At this point, you may be asking yourself, "Why would Jeff Berry be wasting my time with an essay about such disgusting stuff? How is this a political issue?"
Well, it's a political issue because 7th District Rep. Bob Barr voted late last year against a measure to make the production and sale of these outrageous and disgusting videotapes a federal crime. He even argued passionately in a hearing of the House Judiciary Committee against federal interference in the practice. By his actions, Barr vigorously endorsed the practice of videotaping the torturing and killing of domestic animals for the purposes of sexual gratification.
Whether you are liberal or conservative, Barr's vote is beyond human decency.
The Republican-sponsored measure, H.R. 1887 -- made necessary by a dearth of local laws against the bizarre activity -- passed the House with ease, and was quickly ratified by unanimous consent in the Senate. President Clinton signed it into law on Dec. 9 of last year. The only other Georgia congressman to vote against the measure was the notoriously cantankerous Rep. Charlie Norwood, who almost always votes against any new law, regardless of its merits.
But Barr, who has scratched and clawed his way to prominence in right-wing fringe politics, has outdone himself this time. Never mind that Georgia's self-anointed defender of "family values" has already been revealed to have a rather checkered past, including three marriages, allegations of serial adultery, and most hypocritical of all, arranging an abortion. The congressman has emerged unscathed from those revelations.

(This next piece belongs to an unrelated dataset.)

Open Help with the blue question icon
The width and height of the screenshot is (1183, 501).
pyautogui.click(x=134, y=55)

But this matter is indefensible. No amount of pseudo-federalist libertarian jargon is going to rationalize his vote on H.R. 1887.

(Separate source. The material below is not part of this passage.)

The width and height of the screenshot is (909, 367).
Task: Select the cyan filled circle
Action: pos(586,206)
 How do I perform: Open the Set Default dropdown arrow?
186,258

Remember folks, we're not talking about garden-variety porno here. These aren't depictions of consenting adults engaged in kinky sex acts. We're talking about real sicko stuff, the kind of material that has absolutely no redeeming social value. We're talking about Jeffrey Dahmer kind of stuff.
And it just gets weirder.
Just two weeks ago in Marietta, Bob Barr enthusiastically received the fund-raising support of rock icon Ted Nugent, the supremely obscene and gun-obsessed wildman from the arena-rock days of the '70s. You may remember Nugent's biggest hit, a lengthy FM-style jam called "Stranglehold," in which Nugent revels in his fantasy of strangling and beating a woman. You may also remember Nugent's on-stage banter, which included misogynistic language that would make a gangsta rapper blush.
Barr's association with Nugent comes as a result of both men holding seats on the National Rifle Association's board of directors. These two bizarre bedfellows have become so close that Barr recently penned an awkward but enthusiastic review of Nugent's new book, God, Guns, and Rock and Roll -- a profanity-laden tale of crazed right-wing fanaticism and hackneyed rock 'n' roll clichés. In this tome, Nugent wallows in his own filthy excesses, subtracting significantly from Rep. Barr's dwindling reserve of dignity.
I may be a Democrat, but -- contrary to Republican dogma -- I believe firmly in family values, and I think that it is inappropriate and undignified for a congressman to associate himself with people like Ted Nugent and the producers of pornographic animal "crush" videos. But Bob Barr seems to think that it's perfectly acceptable.
I wonder what the voters will think in November?